Task instructions ::
Look through the listing below and write out exactly the lines from the line with "1033x385 pixels." to the line with "The image size is (681, 419).", both included, and no others.

Source information ::
══════════
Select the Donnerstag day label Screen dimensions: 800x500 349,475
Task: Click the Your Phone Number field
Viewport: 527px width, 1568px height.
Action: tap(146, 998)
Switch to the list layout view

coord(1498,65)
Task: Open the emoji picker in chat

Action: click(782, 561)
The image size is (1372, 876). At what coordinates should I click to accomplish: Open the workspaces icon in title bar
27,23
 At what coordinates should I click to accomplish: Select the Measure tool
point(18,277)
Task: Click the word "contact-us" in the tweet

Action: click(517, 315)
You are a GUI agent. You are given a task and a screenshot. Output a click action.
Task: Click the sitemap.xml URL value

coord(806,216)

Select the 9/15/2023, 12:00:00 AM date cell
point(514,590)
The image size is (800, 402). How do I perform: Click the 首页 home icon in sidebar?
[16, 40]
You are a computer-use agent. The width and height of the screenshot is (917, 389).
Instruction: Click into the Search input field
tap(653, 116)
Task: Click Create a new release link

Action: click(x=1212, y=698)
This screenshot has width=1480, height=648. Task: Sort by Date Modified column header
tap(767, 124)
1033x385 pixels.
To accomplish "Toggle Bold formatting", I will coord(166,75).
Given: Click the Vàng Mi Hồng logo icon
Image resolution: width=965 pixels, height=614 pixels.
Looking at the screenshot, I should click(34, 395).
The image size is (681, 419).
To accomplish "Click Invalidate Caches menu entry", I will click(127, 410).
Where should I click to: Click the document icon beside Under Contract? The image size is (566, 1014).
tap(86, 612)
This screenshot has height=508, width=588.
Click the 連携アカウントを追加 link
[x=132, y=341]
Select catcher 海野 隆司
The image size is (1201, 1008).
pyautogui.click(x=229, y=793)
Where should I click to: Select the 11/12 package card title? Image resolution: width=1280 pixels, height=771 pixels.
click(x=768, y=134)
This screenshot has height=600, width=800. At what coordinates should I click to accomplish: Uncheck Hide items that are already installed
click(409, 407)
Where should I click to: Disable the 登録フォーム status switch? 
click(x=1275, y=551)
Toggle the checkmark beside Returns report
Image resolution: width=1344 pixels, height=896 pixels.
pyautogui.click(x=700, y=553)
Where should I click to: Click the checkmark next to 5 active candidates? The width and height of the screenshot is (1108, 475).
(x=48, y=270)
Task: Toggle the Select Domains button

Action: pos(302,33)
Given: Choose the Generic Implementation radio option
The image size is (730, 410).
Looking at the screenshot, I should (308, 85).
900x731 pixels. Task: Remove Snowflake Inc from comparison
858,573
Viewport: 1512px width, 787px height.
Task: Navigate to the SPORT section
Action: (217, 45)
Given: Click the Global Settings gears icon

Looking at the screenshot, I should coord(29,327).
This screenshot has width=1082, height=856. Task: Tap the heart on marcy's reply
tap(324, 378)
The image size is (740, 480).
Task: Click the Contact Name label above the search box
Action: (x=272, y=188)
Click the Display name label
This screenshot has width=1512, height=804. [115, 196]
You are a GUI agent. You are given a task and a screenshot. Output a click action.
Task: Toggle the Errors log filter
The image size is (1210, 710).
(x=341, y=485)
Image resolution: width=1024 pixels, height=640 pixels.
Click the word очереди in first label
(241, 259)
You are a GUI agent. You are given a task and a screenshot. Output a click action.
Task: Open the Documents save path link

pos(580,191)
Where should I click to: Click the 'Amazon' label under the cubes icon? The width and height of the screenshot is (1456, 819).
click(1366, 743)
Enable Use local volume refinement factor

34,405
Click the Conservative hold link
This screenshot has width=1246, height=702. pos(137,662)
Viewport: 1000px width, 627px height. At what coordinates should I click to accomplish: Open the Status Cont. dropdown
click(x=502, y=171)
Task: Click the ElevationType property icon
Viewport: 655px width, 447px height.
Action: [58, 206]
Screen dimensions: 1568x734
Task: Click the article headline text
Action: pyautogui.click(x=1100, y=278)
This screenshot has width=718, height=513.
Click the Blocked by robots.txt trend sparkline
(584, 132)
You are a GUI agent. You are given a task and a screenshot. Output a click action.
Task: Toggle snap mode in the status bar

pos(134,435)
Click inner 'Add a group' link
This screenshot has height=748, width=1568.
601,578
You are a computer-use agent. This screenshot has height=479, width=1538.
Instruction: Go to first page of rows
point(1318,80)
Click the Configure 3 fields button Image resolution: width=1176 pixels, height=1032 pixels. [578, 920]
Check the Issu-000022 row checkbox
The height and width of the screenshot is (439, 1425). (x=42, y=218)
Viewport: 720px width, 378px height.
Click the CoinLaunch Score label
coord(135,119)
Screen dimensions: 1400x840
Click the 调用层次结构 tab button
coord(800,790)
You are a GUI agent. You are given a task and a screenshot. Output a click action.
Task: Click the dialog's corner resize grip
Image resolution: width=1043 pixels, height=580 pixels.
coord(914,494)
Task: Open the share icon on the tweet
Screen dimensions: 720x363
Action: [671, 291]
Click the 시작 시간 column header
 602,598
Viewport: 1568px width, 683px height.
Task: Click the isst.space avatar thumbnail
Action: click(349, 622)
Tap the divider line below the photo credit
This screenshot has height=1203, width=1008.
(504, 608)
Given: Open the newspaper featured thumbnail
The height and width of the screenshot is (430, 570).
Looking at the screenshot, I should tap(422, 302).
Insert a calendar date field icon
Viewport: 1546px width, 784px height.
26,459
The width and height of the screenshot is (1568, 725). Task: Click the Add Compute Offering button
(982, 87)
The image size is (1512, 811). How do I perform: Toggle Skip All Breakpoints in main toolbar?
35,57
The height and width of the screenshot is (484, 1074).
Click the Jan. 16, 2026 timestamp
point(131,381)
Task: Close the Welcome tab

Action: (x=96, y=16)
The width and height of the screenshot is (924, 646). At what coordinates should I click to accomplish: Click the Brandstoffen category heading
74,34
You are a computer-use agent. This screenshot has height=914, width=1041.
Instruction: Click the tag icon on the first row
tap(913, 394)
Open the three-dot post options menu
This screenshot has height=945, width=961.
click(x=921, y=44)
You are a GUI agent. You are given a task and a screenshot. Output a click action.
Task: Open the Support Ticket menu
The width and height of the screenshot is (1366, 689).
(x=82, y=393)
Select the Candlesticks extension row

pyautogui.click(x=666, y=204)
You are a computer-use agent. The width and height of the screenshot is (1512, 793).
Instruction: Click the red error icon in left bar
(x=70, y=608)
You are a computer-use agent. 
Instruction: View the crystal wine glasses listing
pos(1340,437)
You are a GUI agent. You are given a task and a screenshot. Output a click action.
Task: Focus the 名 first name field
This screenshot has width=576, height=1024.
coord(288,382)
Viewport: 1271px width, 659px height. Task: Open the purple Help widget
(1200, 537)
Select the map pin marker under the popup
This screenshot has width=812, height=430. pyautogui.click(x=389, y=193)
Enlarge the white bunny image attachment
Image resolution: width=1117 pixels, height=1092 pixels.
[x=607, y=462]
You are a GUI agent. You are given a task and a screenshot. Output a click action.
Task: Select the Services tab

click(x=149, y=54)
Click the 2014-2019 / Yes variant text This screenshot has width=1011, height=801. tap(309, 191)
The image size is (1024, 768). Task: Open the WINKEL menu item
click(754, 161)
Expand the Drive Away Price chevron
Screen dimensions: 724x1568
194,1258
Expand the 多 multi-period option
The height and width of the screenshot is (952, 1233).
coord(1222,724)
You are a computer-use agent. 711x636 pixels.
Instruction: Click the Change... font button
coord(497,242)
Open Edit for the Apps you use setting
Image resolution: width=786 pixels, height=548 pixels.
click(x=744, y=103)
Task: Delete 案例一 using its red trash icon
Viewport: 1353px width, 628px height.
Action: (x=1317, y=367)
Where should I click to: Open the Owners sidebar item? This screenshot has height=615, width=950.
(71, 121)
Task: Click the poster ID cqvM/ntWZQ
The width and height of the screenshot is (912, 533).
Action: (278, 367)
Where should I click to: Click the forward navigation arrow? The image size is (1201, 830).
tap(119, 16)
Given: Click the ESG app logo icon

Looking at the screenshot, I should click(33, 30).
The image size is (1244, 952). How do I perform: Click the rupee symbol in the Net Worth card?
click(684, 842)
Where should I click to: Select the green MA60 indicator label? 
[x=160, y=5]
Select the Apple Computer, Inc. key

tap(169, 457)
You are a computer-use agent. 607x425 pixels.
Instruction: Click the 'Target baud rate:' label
══════════
Answer box ::
1033x385 pixels.
To accomplish "Toggle Bold formatting", I will coord(166,75).
Given: Click the Vàng Mi Hồng logo icon
Image resolution: width=965 pixels, height=614 pixels.
Looking at the screenshot, I should click(34, 395).
The image size is (681, 419).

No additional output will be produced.